Dies ist eine schwere Frage, doch die Molekularbiologen haben sich da etwas einfallen lassen.

Das Ziel ist es z. B. ein Enzym, welches Fett spaltet, soweit zu optimieren, dass es auch noch bei 70 °C arbeitet und nicht kaputt geht. Nun darf man sich fragen, warum braucht man ein Enzym das Fett spaltet, das auch bei 70 °C arbeitet. Die Antwort ist ganz einfach. Diese Enzyme werden in Waschmitteln gebraucht, wo sie dafür sorgen, dass die Fettflecken rausgehen, und weil die Waschmaschine aus noch vielen anderen Gründen bei 70 °C wäscht, müssen die Enzyme diese Temperaturen aushalten.

Man kann nun die genetische Information dieses Enzyms nehmen, in ein Plasmid packen und mutieren. Wo welche Mutation sich ereignet, ist dem Zufall überlassen. Anschließend nimmt man das Plasmid und verteilt es auf einer Bakterienschale, sodass jedes Bakterium nur ein Plasmid hat. Wenn die Bakterien das Plasmid aufnehmen, so beginnen sie auch das Protein, welches im Plasmid ist, zu exprimieren, d. h. herzustellen. Das Resultat ist, dass es jetzt unzählige Bakterienkolonien gibt, die unzählige Varianten dieses Proteins herstellen, denn es wurde ja mutiert. Und jetzt besteht die Herausforderung darin, zu sehen, welches Enzym noch bei 70 °C arbeitet, von welchem Bakterium es gebildet wird, welches Plasmid drin ist und welche Mutation dazu führte, dass es diese Fähigkeit hat.
Ganz schön viele Fragen, deshalb überspringen wir kurz die Funktionsprüfung und kommen gleich zu den anderen Punkten.
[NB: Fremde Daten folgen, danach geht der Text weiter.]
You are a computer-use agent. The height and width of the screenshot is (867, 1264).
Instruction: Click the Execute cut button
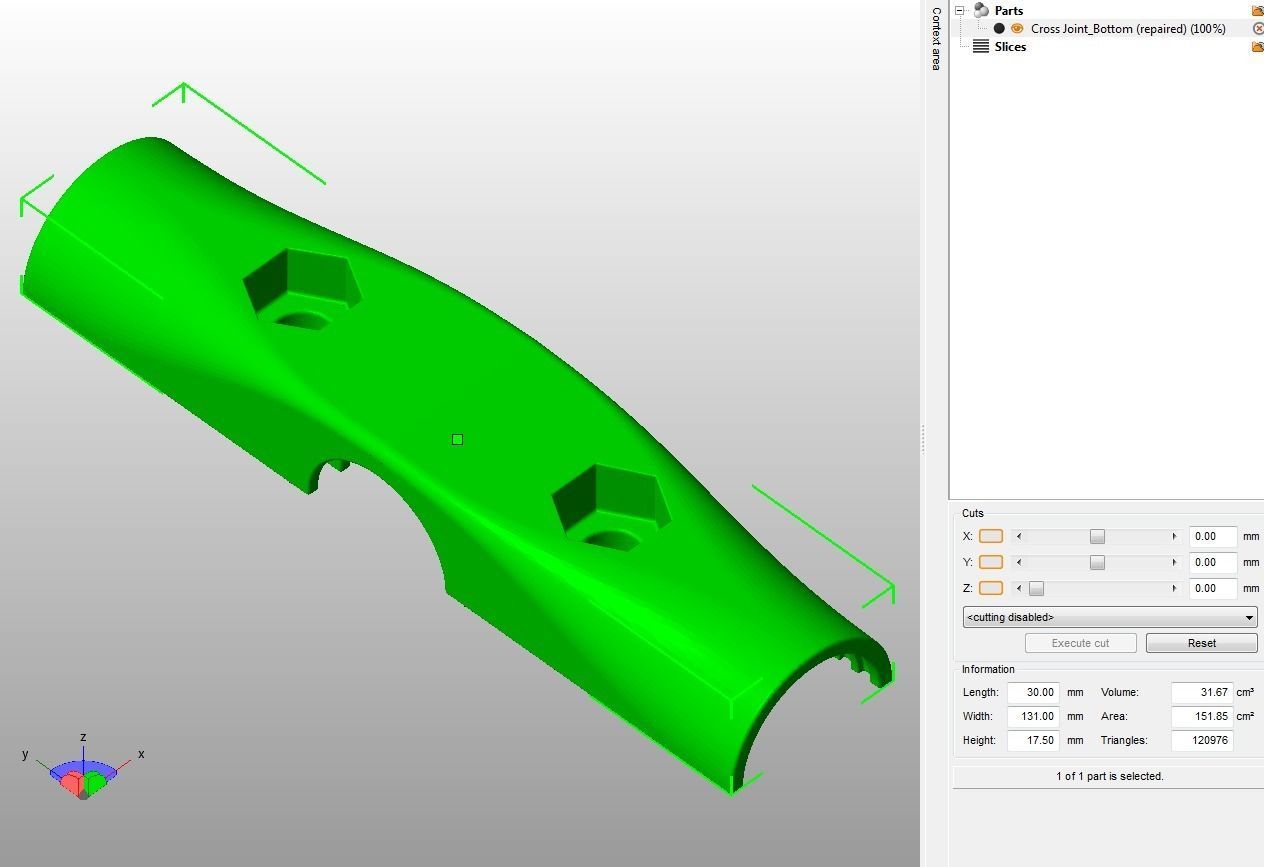coord(1080,643)

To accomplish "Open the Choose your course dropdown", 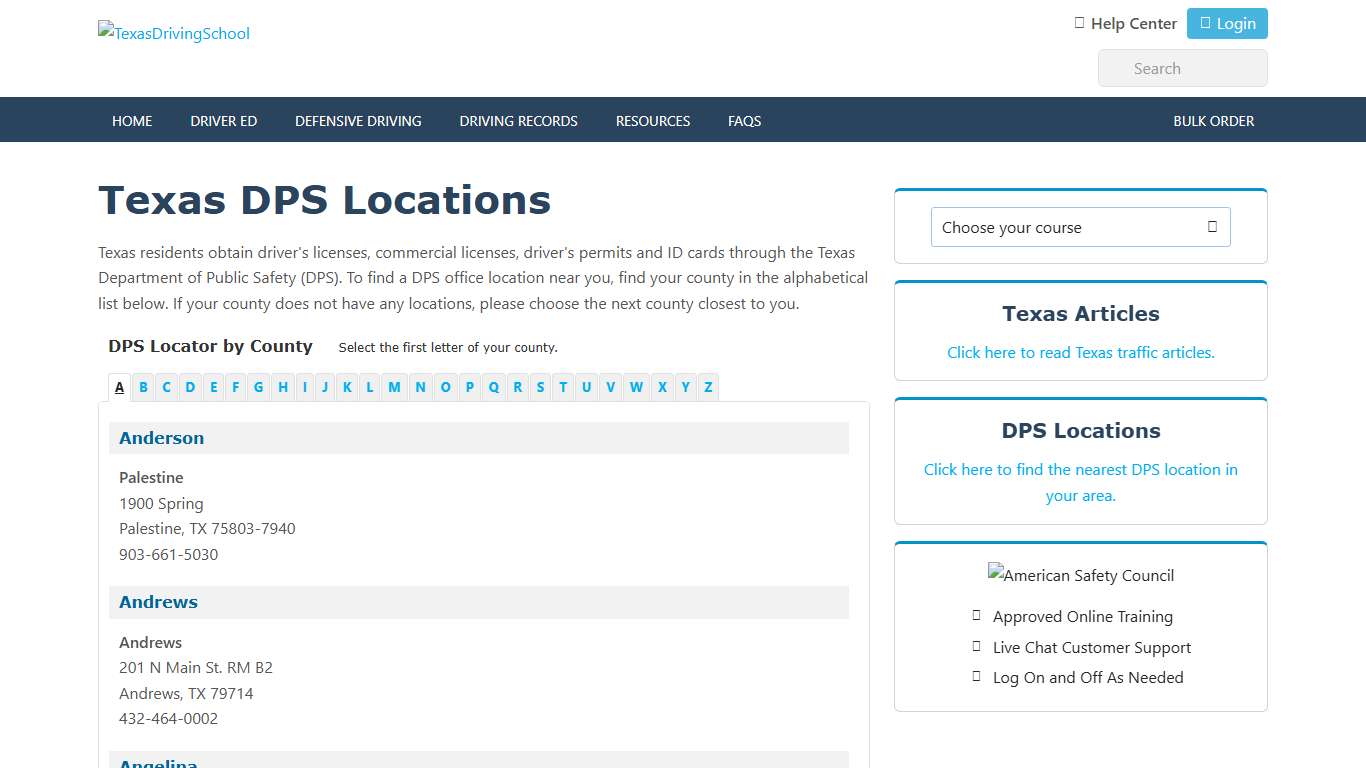I will [x=1080, y=227].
Nun man hat das Enzym, welches auch bei 70 °C arbeitet oder sich auch einfach nur an etwas bestimmtes bindet, das ist die Nadel, und man hat noch die unzähligen anderen Enzyme, die das nicht tun, das ist der Heuhaufen. Auf den ersten Blick ein unlösbares Problem.

Und genau mit der Entwicklung neuer Suchmethoden beschäftigt sich Prof. Harald Kolmar von der TU-Darmstadt. Er versucht neue Verfahren zu entwickeln, die es erlauben, von dem Phänotyp, d. h. der Funktion eines Enzyms, auf seinen Genotyp, d. h. sein Gen, bzw. die zufällige Mutation zurückzuschließen.

Einige sehr bekannte Verfahren sind das Phage-Display oder Ribosome-Display, wo quasi versucht wird, die genetische Information dauerhaft mit seinem Produkt zu verbinden. Entweder verwendet man dafür einen Phagen, das ist ein Virus, das nur Bakterien befällt, oder das Ribosom, das ist die Maschine, welche aus der mRNA Protein macht, bzw. genetische Information in Proteine umschreibt, bzw. der Hauptschritt vom Genotyp zum Phänotyp ist.

Wenn man genetische Information und Protein zusammen verknüpft hat, so kann man die Funktion des Enzyms prüfen, z. B. ob es an das gewünscht Ziel bindet, und wenn es bindet, dann kann man die genetische Information analysieren über eine Sequenzanalyse. Und dann weiß man im besten Fall irgendwann, warum es bindet.

Der Arbeitskreis von Prof. Kolmar versucht, die mutierten Proteine in ein Plasmid zu klonieren, d. h. einfach nur, es einzubauen, welches dafür sorgt, dass das Protein an der Oberfläche des Bakteriums präsentiert wird. Das nennt man Bacterial Display. Wenn man nun das Gegenstück, welches gebunden werden soll, mit einem fluoreszierenden Farbstoff markiert und auf die Bakterien gibt, so wird es von einigen gebunden. Diese kann man dann mithilfe eines so genannten Durchflusszytometers von einander trennen. Das Gerät trennt im Grunde genommen die Bakterien einfach auf und lässt sie durch einen Flüssigkeitsstrahl nacheinander laufen. Anschließend werden sie bestrahlt und wenn sie fluoreszieren, dann bedeutet das, dass das Gegenstück gebunden hat und sie können vom Gerät herausselektiert werden, indem der Strahl abgelenkt wird. Anschließend werden sie kultiviert und ihr Plasmid kann dann untersucht werden. Am Ende weiß man, wie die genetische Information des Enzyms ist, dass das Gegenstück gebunden hat, ohne dass man am Anfang auch nur eine Idee hatte, was man mutieren muss, damit es bindet.

Es lassen sich durch künstliche Evolutionsverfahren neue Wirkstoffe und vor allem Wirkstoffe nach Maß entwickeln.